The Los Angeles County District Attorney issued the following statement:
"While the margin is extremely narrow and ballots are still being counted, my campaign believes that we cannot make up the current gap in the vote count for Attorney General. Therefore, I am formally conceding the race and congratulate Ms. (Kamala) Harris on becoming California's next Attorney General.
"We started this campaign late but we won an exceptionally tough Republican primary by a decisive margin. In the general election, we emerged as California's top Republican vote getter and carried 39 out of the state's 58 counties. We also cut by more than half the margin of loss by the GOP ticket in heavily Democratic Los Angeles County.
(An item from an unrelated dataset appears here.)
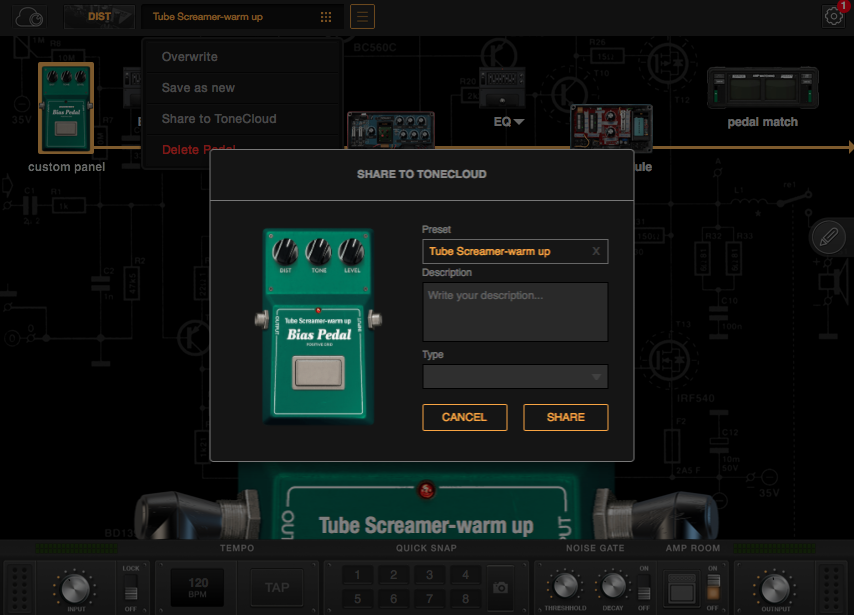Viewport: 854px width, 615px height.
Task: Open the Type dropdown
Action: (515, 377)
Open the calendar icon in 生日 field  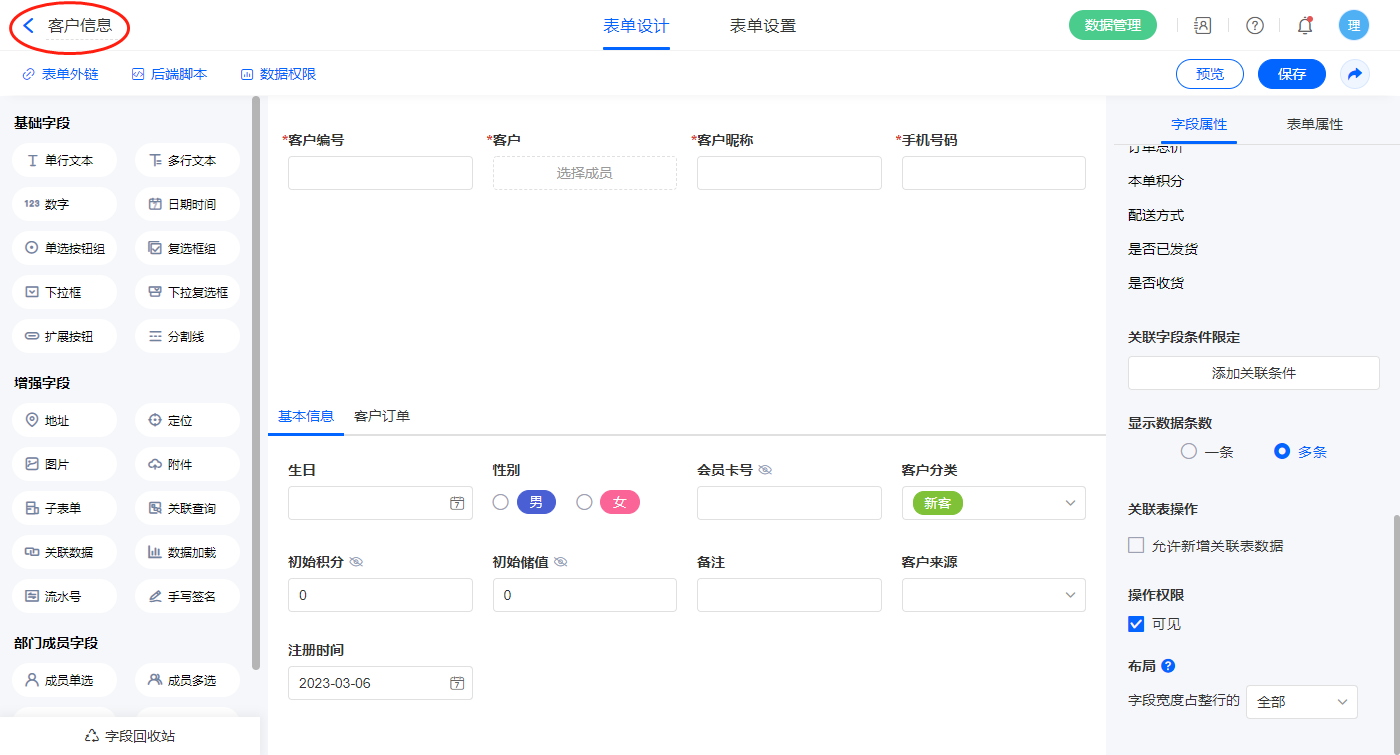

It was gratifying to have received the votes of over 4 million Californians.
"It is unfortunate that someone who is a non-partisan non-politician could not overcome the increasingly partisan tendencies of the state, even for an office that by its nature necessitates a non-partisan approach," he said.
Cooley went on to thank his supporters and campaign team for their efforts.
"We had many old friends -- and made many new ones across the state -- who stepped up to help our campaign. My campaign team did an exceptional job guiding someone who had never previously thought of running for statewide office through two very difficult elections," he said.
Cooley, who called the campaign a "fascinating" and "very positive" experience, said he will complete his third term as district attorney.
"I take great satisfaction in being able to still work with the tremendous professionals who do such an outstanding job in the Los Angeles County District Attorney's office. I look forward to continuing to serve the people of Los Angeles County as District Attorney with the same commitment and enthusiasm I have always demonstrated," he said.
The Democrat Harris invited the public to attend a "special announcement" and "celebration" on Tuesday evening at the Delancey Street Foundation in San Francisco, according to a Facebook event invitation sent out by her campaign.
Cooley had initially declared victory on Election Day. At the time, Harris' campaign called his declaration "Dewey-esque" and said the uncounted ballots would favor the San Francisco District Attorney.
According to California law, all vote counting must be complete by Tuesday and all counts must be submitted to the Secretary of State's Office by Dec. 3.